Business Law
September 25, 2019

Whistle-blowers - a quick guide

We all see things at work that make us think, “Maybe that’s not the best way to do things.” However, it’s quite a leap from that point to becoming a full-on whistle-blower. When things go past the ‘that’s not right’ stage and verge on the illegal, immoral, or just downright inept, then who steps up to draw attention to the situation?

The term ‘whistle-blower’ has always had, rightly or wrongly, somewhat negative connotations. A whistle-blower might have a personal agenda or an axe to grind. They may be deliberately trying to sabotage a company or an individual, or they may just revel in causing trouble. That was for many years, the public opinion of a whistle-blower, primarily because those who felt compelled to speak out often did so behind a cloak of anonymity.
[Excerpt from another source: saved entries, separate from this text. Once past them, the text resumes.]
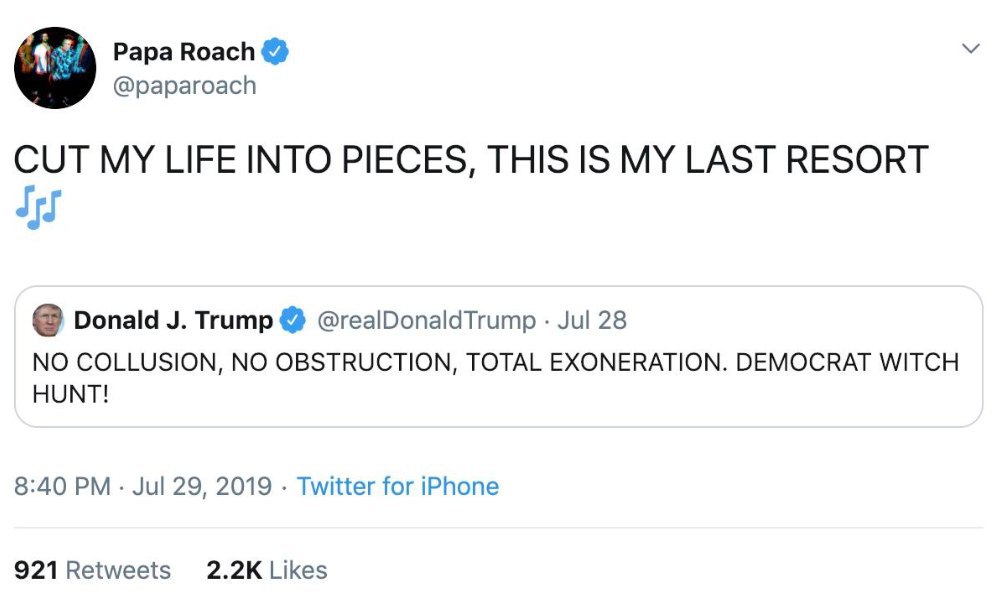The width and height of the screenshot is (996, 602).
Task: View the 2.2K Likes list
Action: click(267, 570)
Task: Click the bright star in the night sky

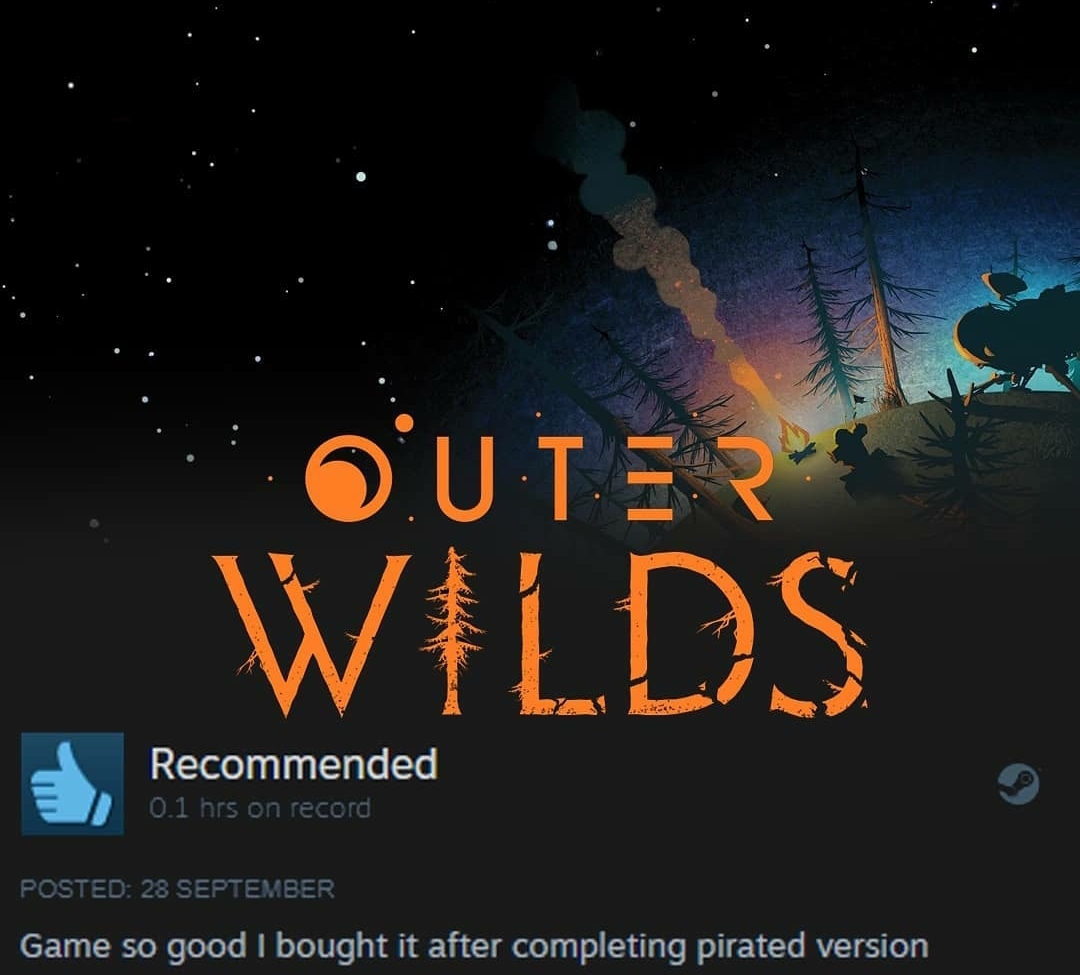Action: point(360,177)
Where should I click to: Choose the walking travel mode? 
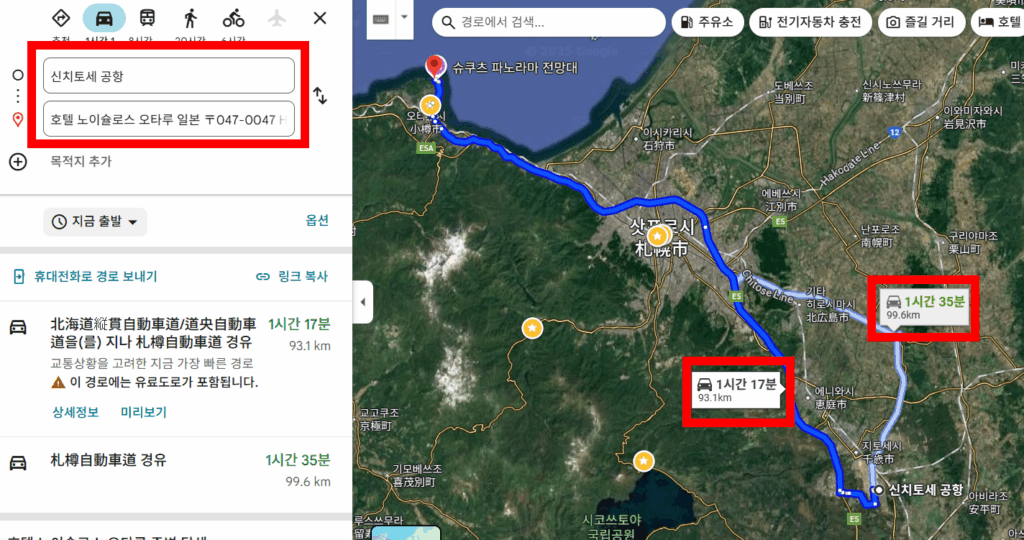(190, 18)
This was mainly because they feared for their future, their job, or even, in some extreme cases, their own personal wellbeing.

Today, we have a much more positive view of whistle-blowers. They’re seen as people who are brave enough to speak out against corruption, wrong-doing, or unacceptable working conditions and practices. They have become heroes, rather than pariah so, if you’ve reached your limit and need to speak out, who do you talk to?

What is a whistle-blower?

If you see something at work that could be affecting others (including the general public) and decide to speak out, then you’re technically a whistle-blower. You could see signs of malpractice, financial discrepancies, or even dangerous working conditions that could potentially put people’s lives at risk.

Is my job at risk?

Whistle-blowers are protected by an Act known as The Public Interest Disclosure Act (PIDA), which means it is against the law for anyone to be treated unfairly or dismissed because they have raised concerns about workplace practices.

The law gives protection to those who expose serious issues within the workplace, whether that’s financial impropriety or working conditions that are dangerous. So no, you should certainly not be concerned about losing your job because you’ve chosen to speak out. If you’re a worker – for example an employee in the NHS, a police officer or office worker - then your job security is protected by law, even if you do decide to go public with your concerns.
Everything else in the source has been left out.